In this video, Hadi Hosn, Head of Security Strategy and GRC Consulting in EMEA, provides a quick overview of the EU General Data Protection Regulation (GDPR), coming into effect on May 25, 2018, and highlights some key facts and figures that demonstrate the importance of putting GDPR Readiness Programmes in place.
From May 25th, 2018, all organisations that handle EU citizen information are in scope of this regulation, irrespective of where they are domiciled.
I'm Hadi Hosn, head of Governance risk and Compliance Consulting in EMEA for SecureWorks. I'm going to talk to you about the General Data Protection Regulation.
GDPR, or the General Data Protection Regulation, is the first comprehensive overhaul of data protection regulations in the EU for 20 years. It's going to consolidate all of the different regulations across member states into a single, central source of standard.
It is also the most lobbied regulation in history of the EU. It has had 4,000 revisions before the final draft has been released. It will be mandatory as of May 25th, 2018. All organisations that handle EU citizen information are in scope of this regulation, irrespective of where they are domiciled as an organisation. Some facts and figures that we have seen at SecureWorks from the General Data Protection Regulation. 4% is a potential fine in relation to a breach of the General Data Protection Regulation. 4% of global turnover of an organisation or 20 million euros. 72 hours. That is the amount of time you have as an organisation to notify the regulator of a data breach from when you detect it.
28,000. That is the number of new data protection officers that are going to be required across the EU organisations and across all organisations handling EU citizen data. 190 countries are going to be in scope of their regulation. There are so many different organisations working with EU citizen information and they need to consider this regulation as part of this operation.
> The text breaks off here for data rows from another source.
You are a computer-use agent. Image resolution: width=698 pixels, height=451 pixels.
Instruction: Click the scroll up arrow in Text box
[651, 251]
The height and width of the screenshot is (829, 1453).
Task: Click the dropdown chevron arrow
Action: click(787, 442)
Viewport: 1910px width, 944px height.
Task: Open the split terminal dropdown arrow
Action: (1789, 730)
There are over 80 new requirements with this General Data Protection Regulation. These include things like: Privacy by Design, where you as an organisation need to ensure data security and data privacy is considered as part of all of your programs in the design phase.
Privacy impact assessments. You need to conduct risk assessments and privacy assessments of new projects, new third parties coming on board, new initiatives that you have. Given those key facts, organisations need to have GDPR Readiness Programmes.